Trois savoureuses fins du monde à déguster avant l’Apocalypse
« D’un feu sans flammes », Hrbek de Greg
La plus lynchéenne. 11 août, San Francisco. Une immense explosion d’origine mystérieuse plonge la ville dans le chaos. Le point de départ d’une guerre à la fois civile et planétaire. La communauté musulmane est pointée du doigt, au point que la majorité de ses membres est rapidement confinée dans les anciennes réserves indiennes, dans des conditions inhumaines. Quelques années plus tard, un vétéran de l’armée, habitant d’une banlieue paisible, adopte l’un des enfants issus de ce regroupement.
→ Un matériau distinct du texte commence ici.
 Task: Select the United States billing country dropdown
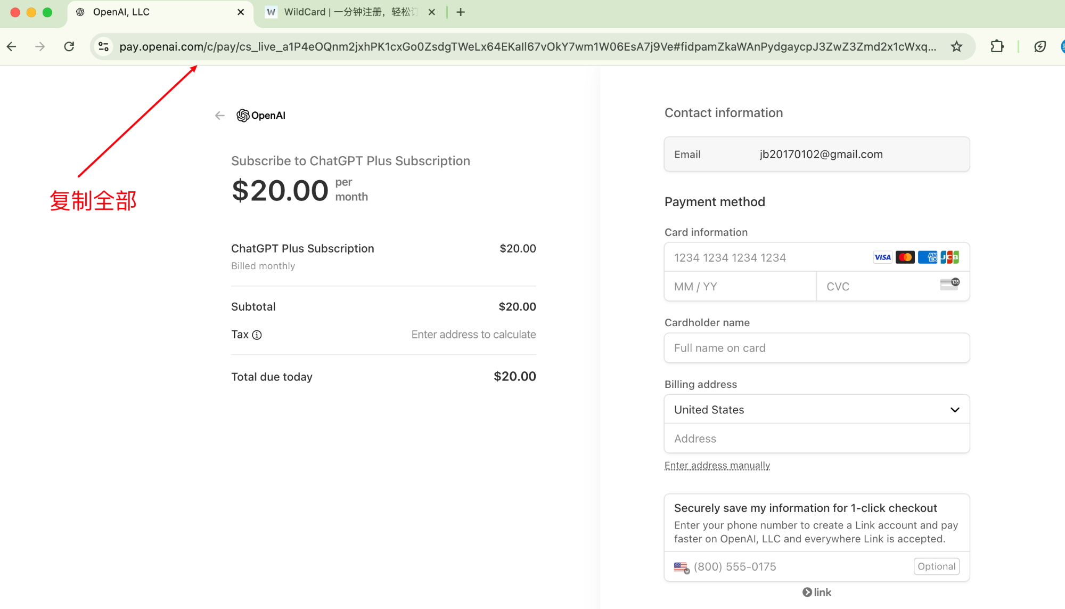pyautogui.click(x=816, y=409)
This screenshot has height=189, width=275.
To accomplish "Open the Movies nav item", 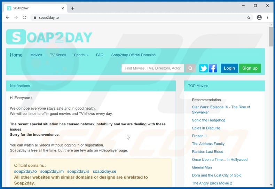I will point(36,55).
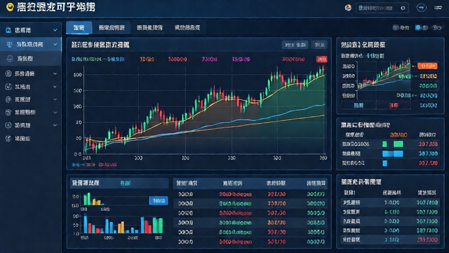This screenshot has width=449, height=253.
Task: Toggle the first checkbox above right panels
Action: [x=396, y=28]
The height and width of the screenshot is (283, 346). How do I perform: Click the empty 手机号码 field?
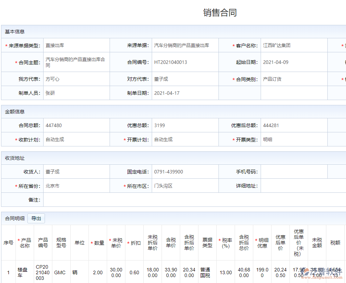(x=294, y=172)
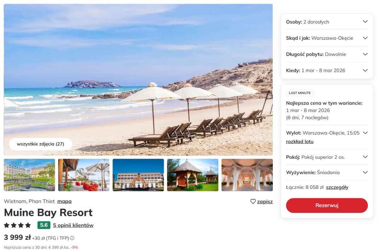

Ce dernier devra décider s’il accepte de laisser derrière lui la haine et de renoncer à l’attentat-suicide pour lequel on l’a préparé. Mais, loin d’une politique-fiction classique, Greg Hrbek livre un récit aux multiples strates, présentant plusieurs réalités parallèles et inconciliables. L’Histoire estelle inéluctable ? Dans quel recoin secret de notre inconscient les existences que nous aurions pu vivre se cachent-elles ? Autant de questions lancinantes qui agitent ce roman poignant, et dont la force tient dans l’étrangeté rêveuse.
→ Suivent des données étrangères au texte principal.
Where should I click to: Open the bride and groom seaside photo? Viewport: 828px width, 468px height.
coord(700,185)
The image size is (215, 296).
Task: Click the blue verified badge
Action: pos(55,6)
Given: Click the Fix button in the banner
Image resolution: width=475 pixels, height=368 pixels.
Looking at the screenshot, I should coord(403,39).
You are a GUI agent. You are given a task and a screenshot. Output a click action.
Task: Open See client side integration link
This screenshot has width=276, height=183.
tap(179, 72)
« Zones de divergences », de John Feffer La plus intello. Il avait eu raison avant tout le monde et il n’en est pas plus avancé. En 2020, l’universitaire Julian West publiait un essai visionnaire pour décrire par le menu les catastrophes qui allaient déchirer la planète : poussées identitaires réduisant les Etats en miettes, désastres écologiques et propagation du terrorisme. Trente ans plus tard, l’homme est vieux, aigri et solitaire. Il décide de parcourir virtuellement le globe, sous la forme d’un avatar numérique, pour voir sa famille déchirée. Lui-même spécialiste de géopolitique, John Feffer propose une vision convaincante des mécanismes possibles de la déroute collective. Il a l’intelligence de la mettre au service d’un personnage orgueilleux et vaincu, donc d’autant plus touchant. Noir et puissant.
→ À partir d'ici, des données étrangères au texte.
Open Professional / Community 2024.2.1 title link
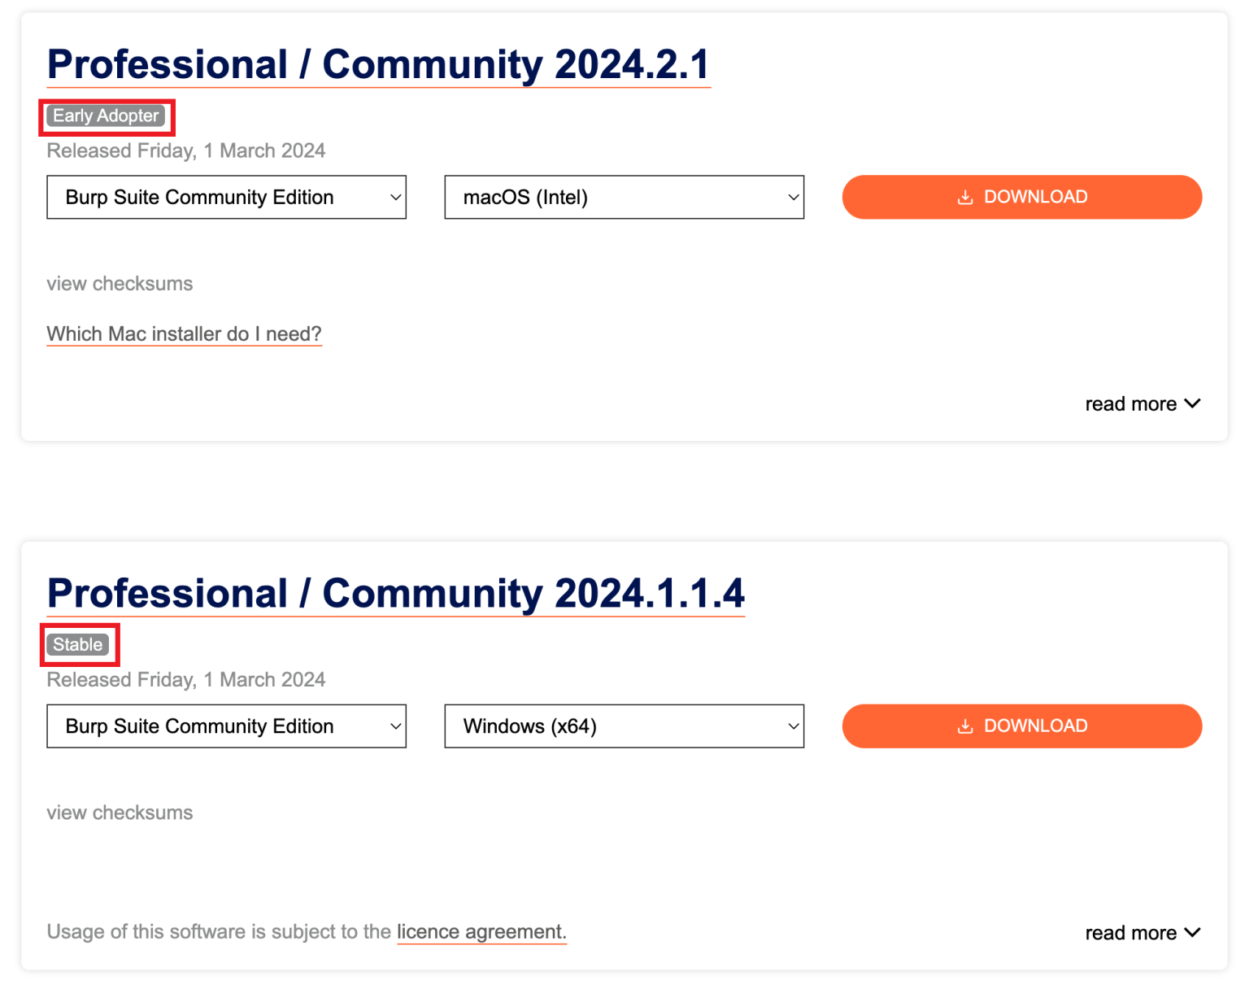1249x985 pixels. point(378,65)
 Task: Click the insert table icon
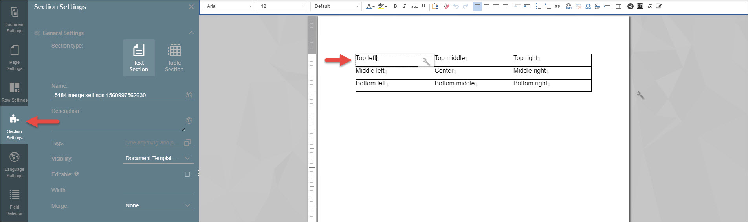(618, 6)
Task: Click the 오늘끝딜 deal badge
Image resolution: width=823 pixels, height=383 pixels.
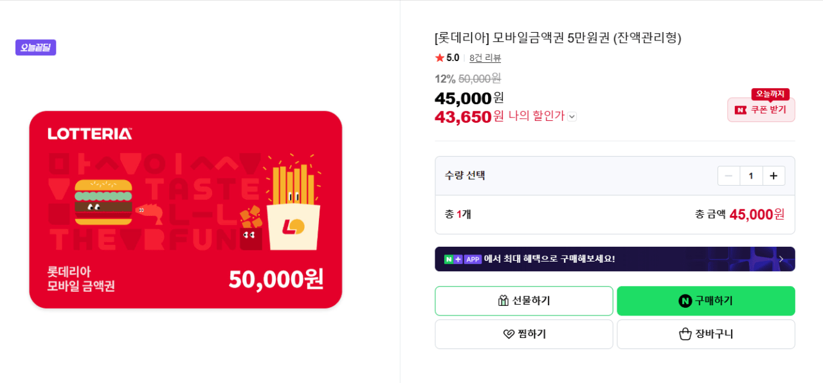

« Les Mandible : une famille, 20292047 », de Lionel Shriver
La plus financière. « L’économie a une dimension apocalyptique ! explique la romancière Lionel Shriver. Un krach financier peut provoquer la fin du monde, du système sur lequel nous vivons. » Dans « Les Mandible », l’auteure d’« Il faut qu’on parle de Kevin» imagine une Amérique dont l’économie s’effondre brusquement. Face à un dollar qui ne vaut plus rien, une famille, les Mandible, doit tenter de survivre par tous les moyens. Car, lorsque l’argent n’a plus cours, la loi de la jungle s’instaure très vite. Pessimiste incurable, la romancière met en scène une civilisation qui se dissout à grande vitesse.